Nawrocki pod wrażeniem siatkarek. "Pokazały swoją wartość"
Trener reprezentacji siatkarek Jacek Nawrocki jest zadowolony z postępu, jakiego podczas dwóch zgrupowań dokonały wprowadzane do kadry młode zawodniczki. - To był specyficzny sezon i mam nadzieję, że on się nigdy nie powtórzy - dodał.
2020-07-30, 10:26
Polskie siatkarki w środę zakończyły tegoroczny reprezentacyjny sezon. Ze względu na epidemię koronawirusa nie było w nim żadnej rywalizacji o stawkę, ale mimo to drużyna Nawrockiego od początku czerwca trenowała na dwóch zgrupowaniach w Szczyrku oraz rozgrywała towarzyskie mecze.
W opinii selekcjonera to był specyficzny sezon, ale - jak dodał - mimo wielu trudności i obostrzeń udało się go dobrze wykorzystać.
- Mimo trudnego czasu nasza reprezentacja nie pozostała bez wsparcia i opieki federacji oraz sponsorów. Nie zostaliśmy sami i wszystkim za to dziękuję. Organizacja tego sezonu reprezentacyjnego to kapitalna sprawa na skalę europejską, a nawet światową. Przepracowany przez nas okres przyniósł wiele dobrego - podsumował Nawrocki.
REKLAMA
Szkoleniowiec dał w nim odpocząć etatowym kadrowiczkom i ten czas postanowił wykorzystać na wprowadzenie do drużyny narodowej młodych, perspektywicznych zawodniczek, z których część nie ukończyła jeszcze 20 lat. W reprezentacji zadebiutowały m.in. Weronika Centka, Martyna Świrad, Marta Ziółkowska oraz 18-letnie Karolina Drużkowska, Martyna Łazowska, czy rok starsza Paulina Damaske.
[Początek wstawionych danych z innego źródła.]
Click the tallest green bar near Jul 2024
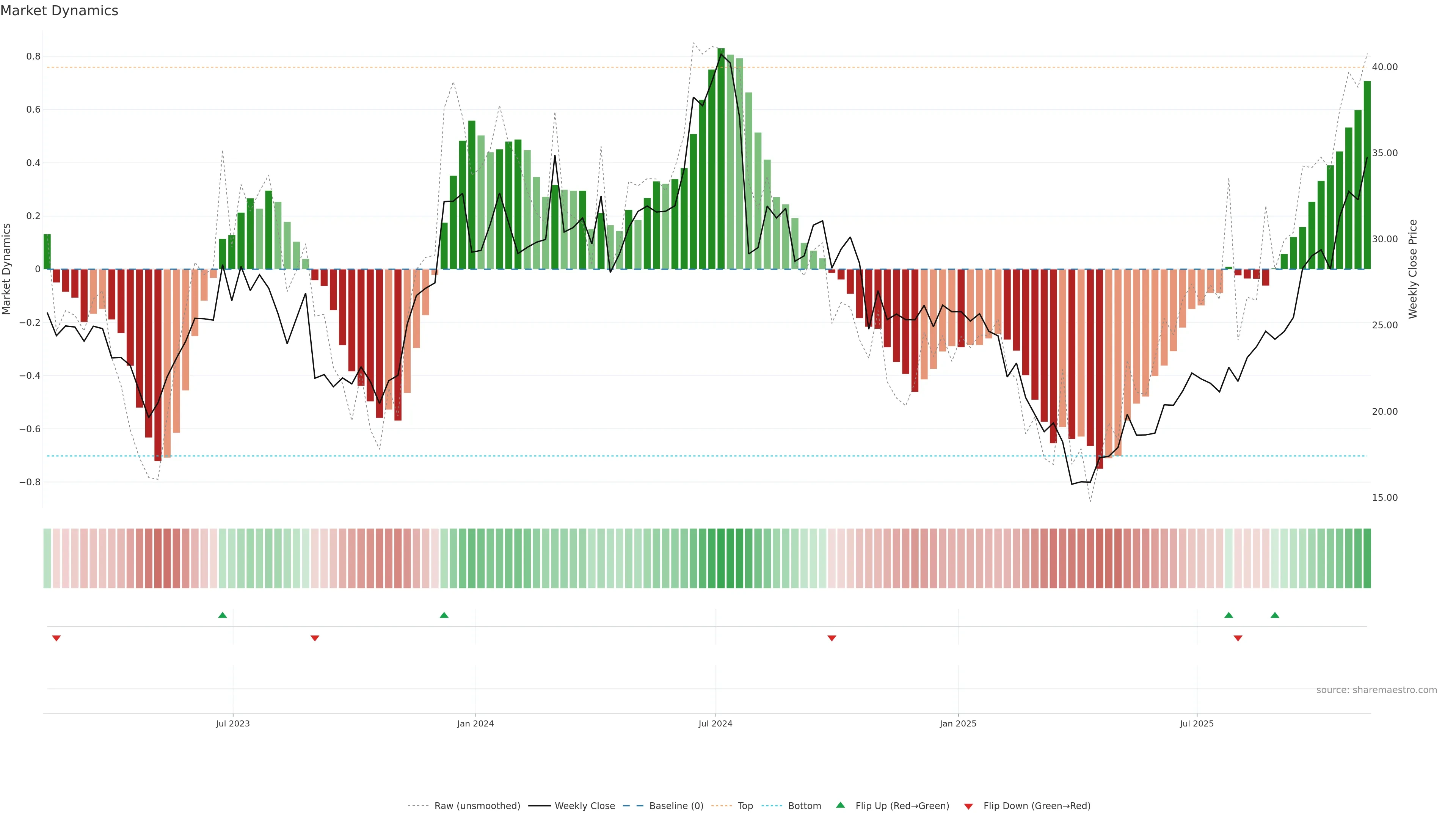The height and width of the screenshot is (819, 1456). point(721,158)
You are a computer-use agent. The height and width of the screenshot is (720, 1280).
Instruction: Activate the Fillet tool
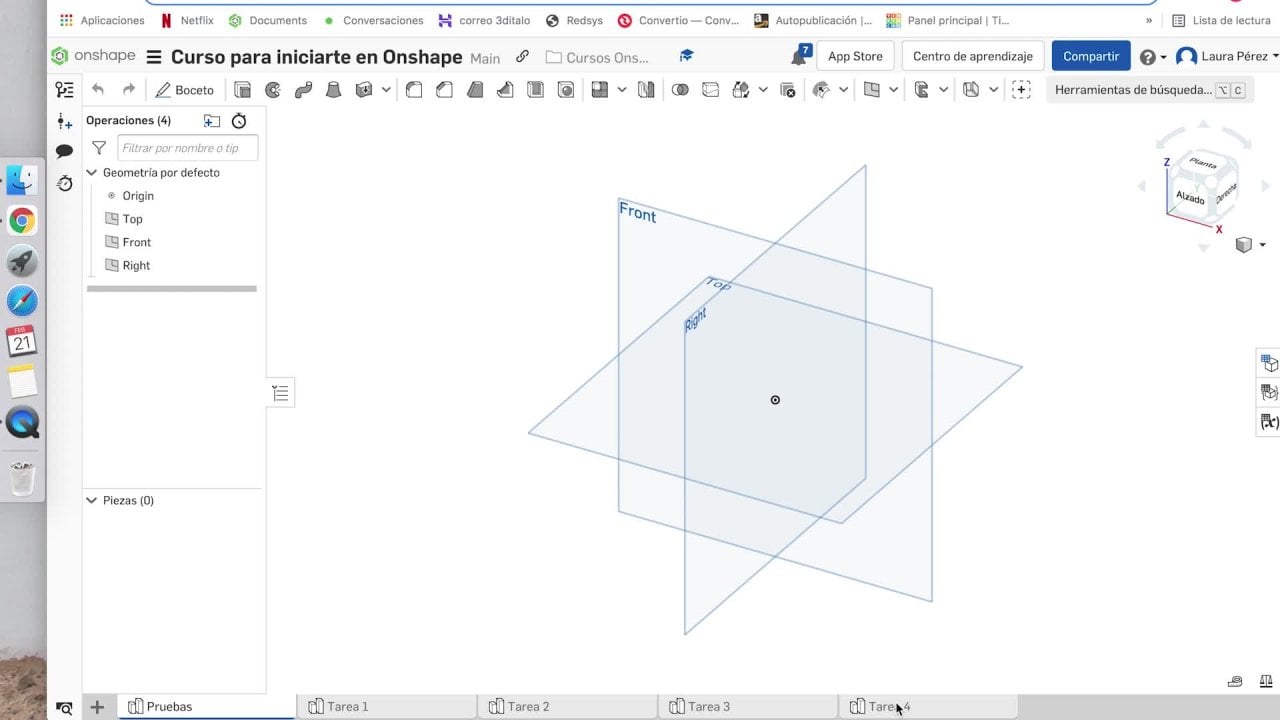pos(414,90)
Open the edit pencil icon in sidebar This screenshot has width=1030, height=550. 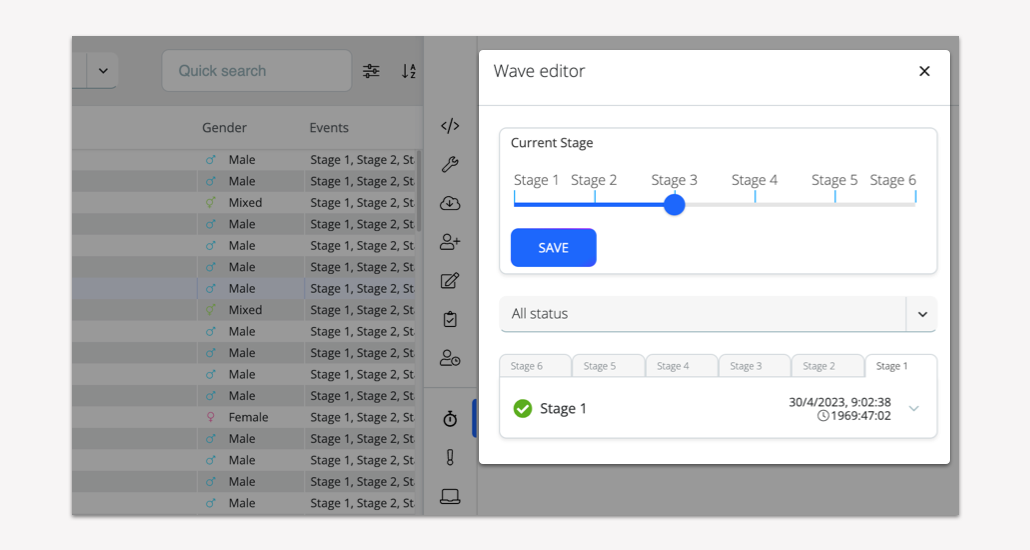pyautogui.click(x=450, y=281)
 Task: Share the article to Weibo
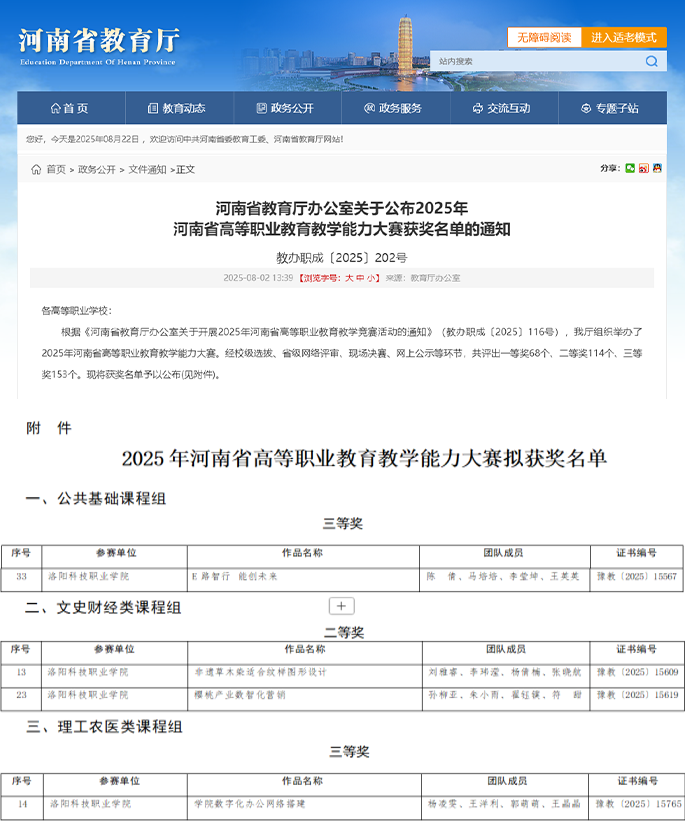point(643,168)
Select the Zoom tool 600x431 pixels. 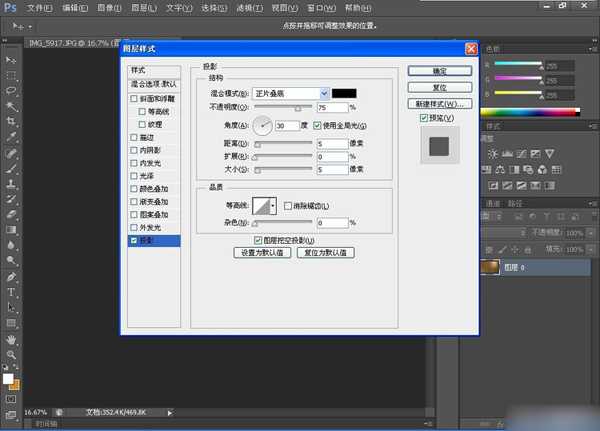click(11, 355)
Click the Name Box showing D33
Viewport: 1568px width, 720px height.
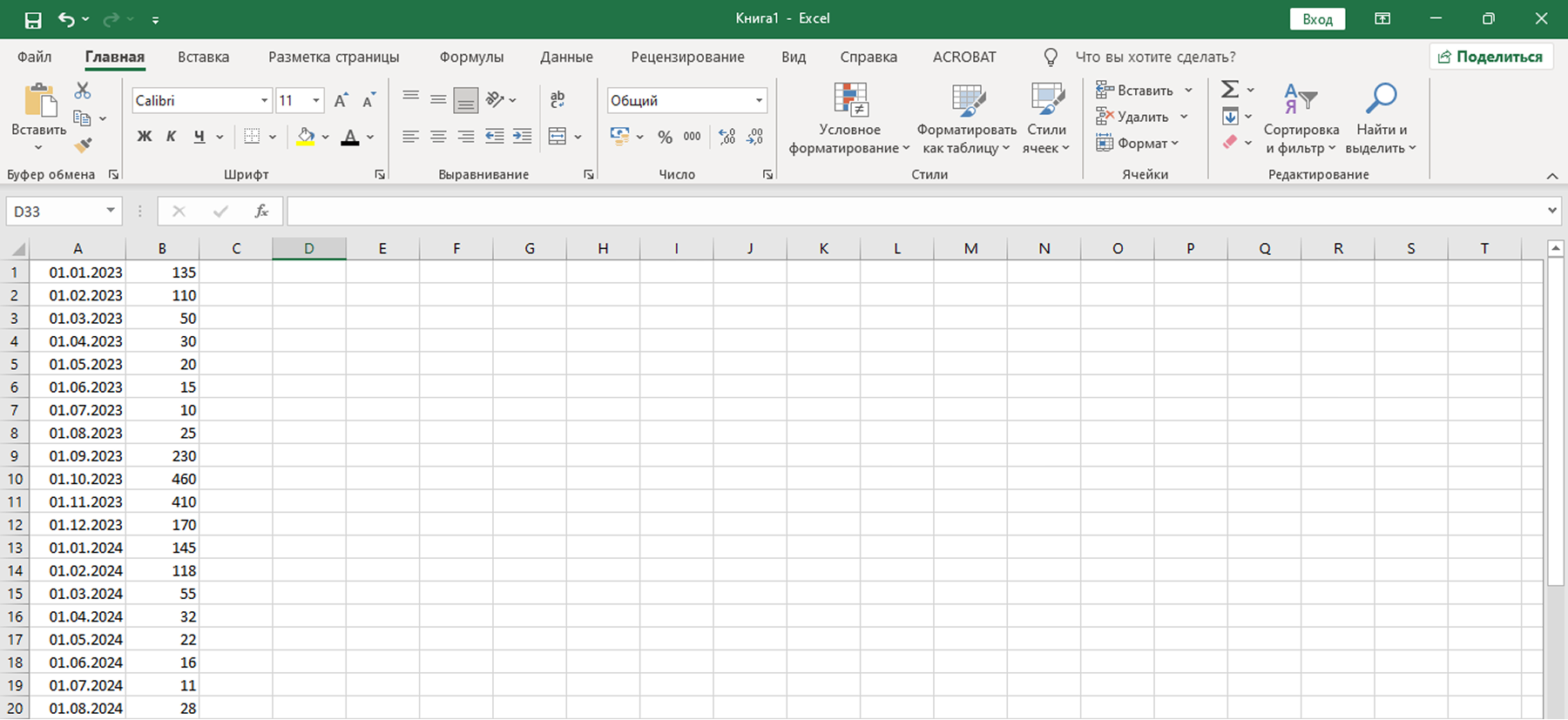pyautogui.click(x=54, y=212)
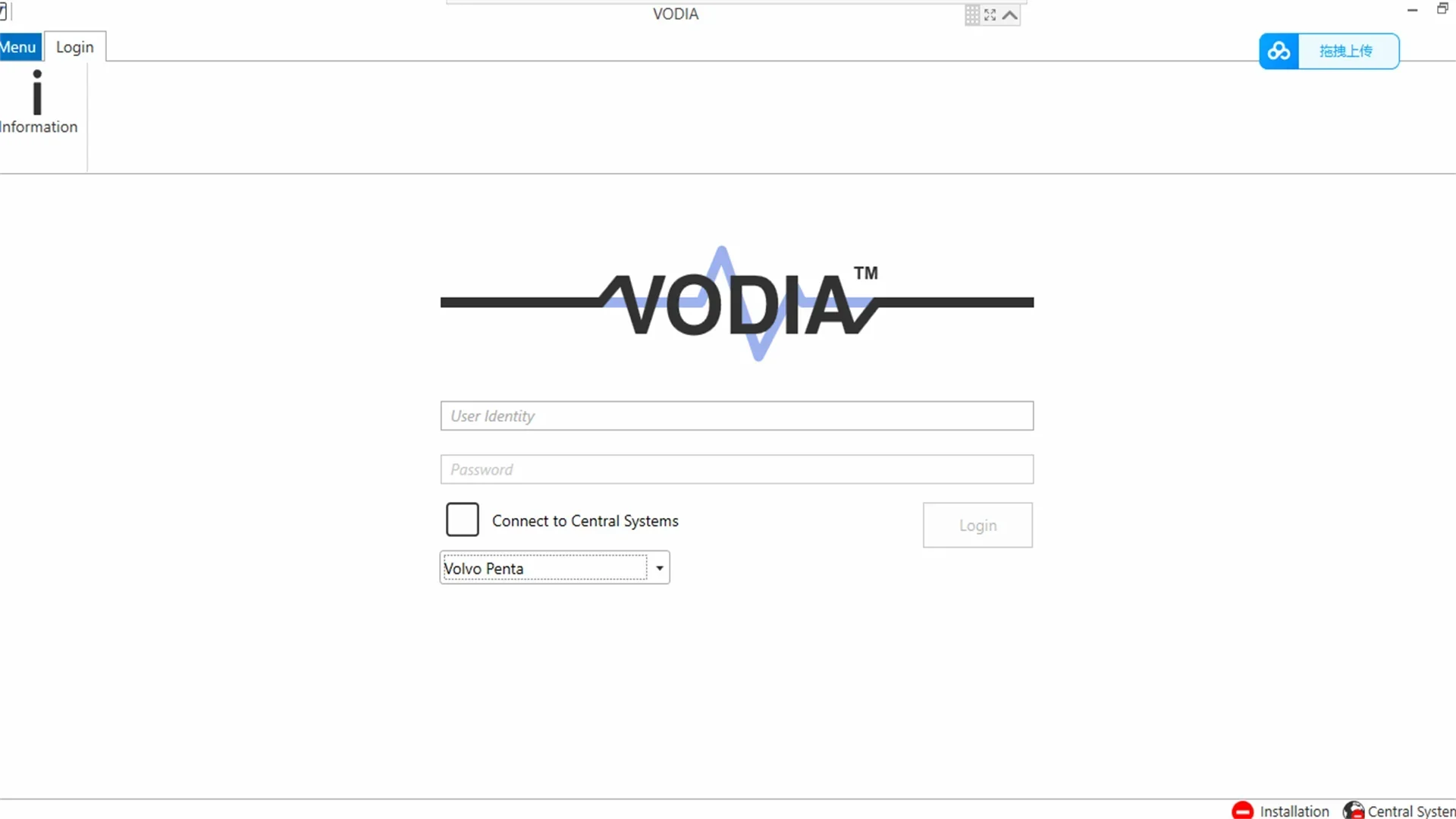Click the User Identity input field
The height and width of the screenshot is (819, 1456).
pos(737,415)
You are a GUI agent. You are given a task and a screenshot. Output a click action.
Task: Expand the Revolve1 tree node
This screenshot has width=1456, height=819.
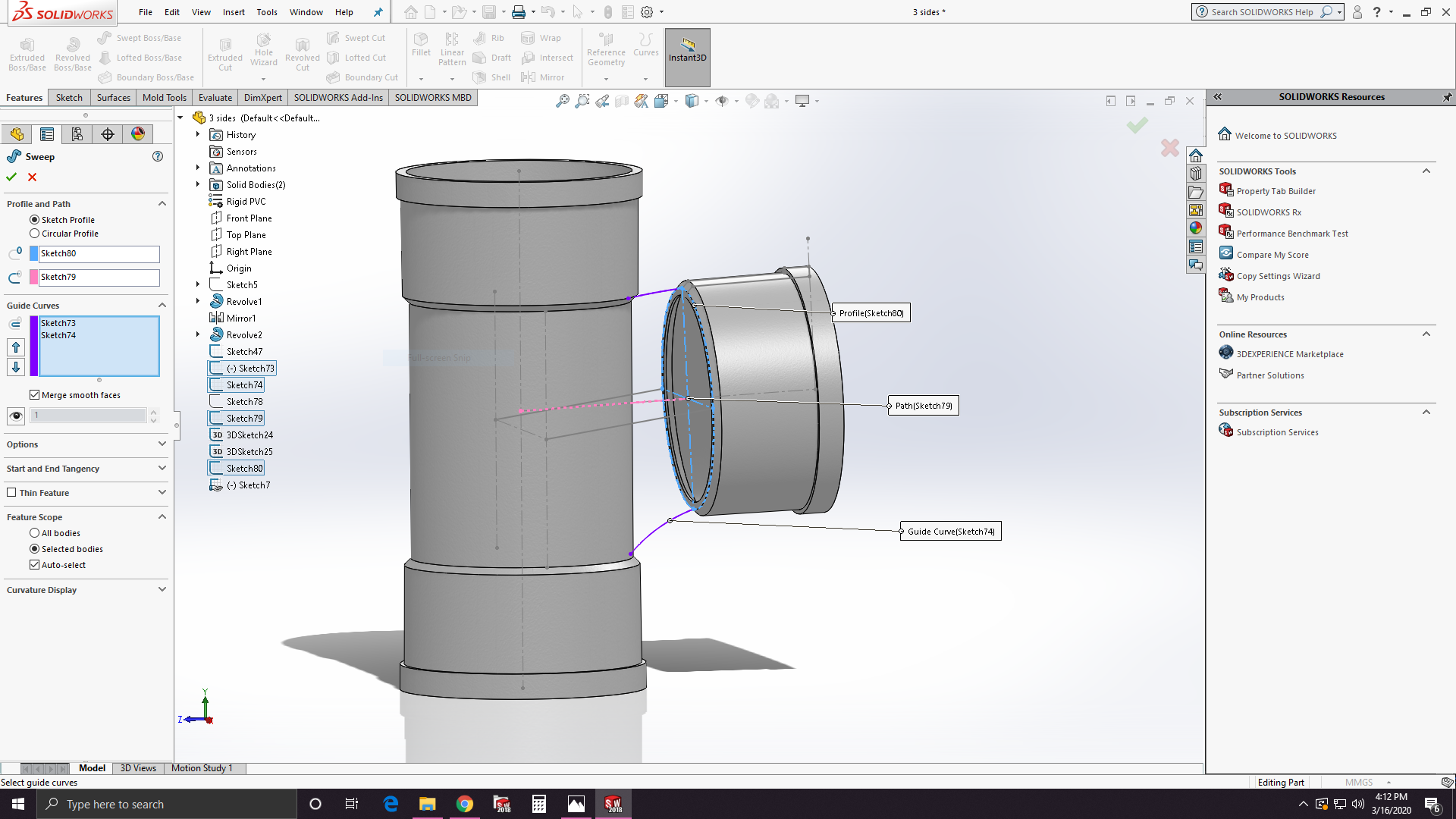198,302
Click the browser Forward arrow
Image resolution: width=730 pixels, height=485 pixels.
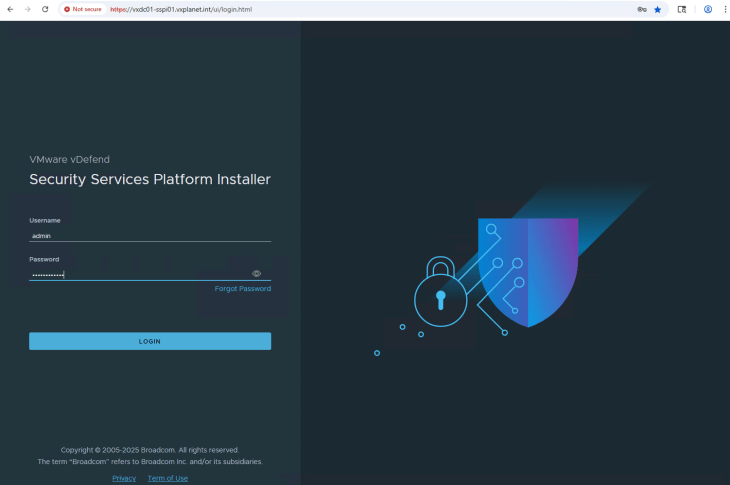pyautogui.click(x=27, y=9)
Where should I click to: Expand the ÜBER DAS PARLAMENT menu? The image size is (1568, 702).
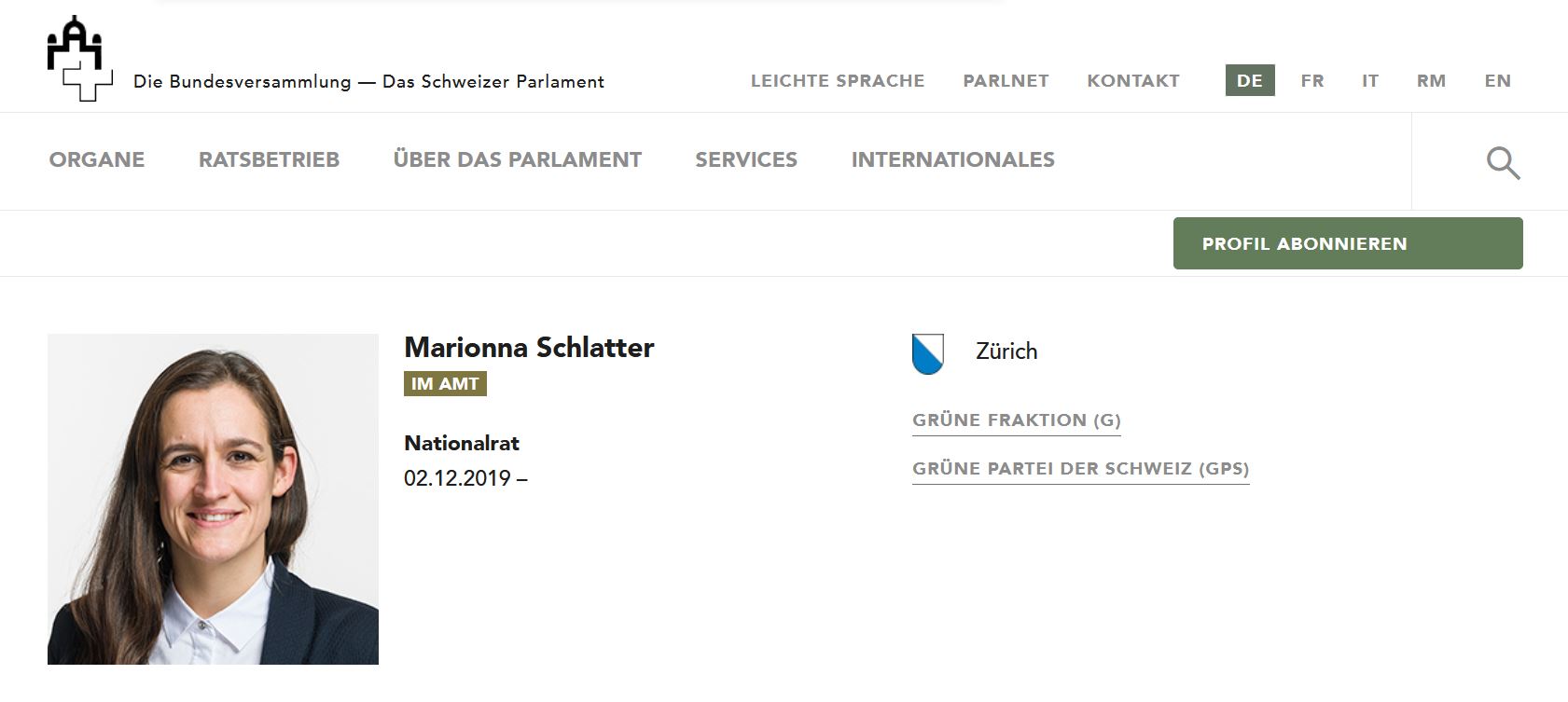click(x=517, y=160)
Nawrocki ocenił, że jego podopieczne dobrze wykorzystały czas spędzony na zgrupowaniach.
- Wygrywanie na poziomie europejskim, czy światowym to wieloletnia praca. To był jeden z krótkich etapów w rozwoju tych dziewczyn. To bardzo obiecująca młodzież. Uważam, że pokazała duży potencjał jeśli chodzi o siłę ofensywna. Oczywiście brakuje im jeszcze eksplozji i dynamiki, co trzeba wypracować, ale widzę duży zmysł do grania. Myślę, że wśród nich mamy kilka kandydatek na liderki kadry w przyszłości - podkreślił.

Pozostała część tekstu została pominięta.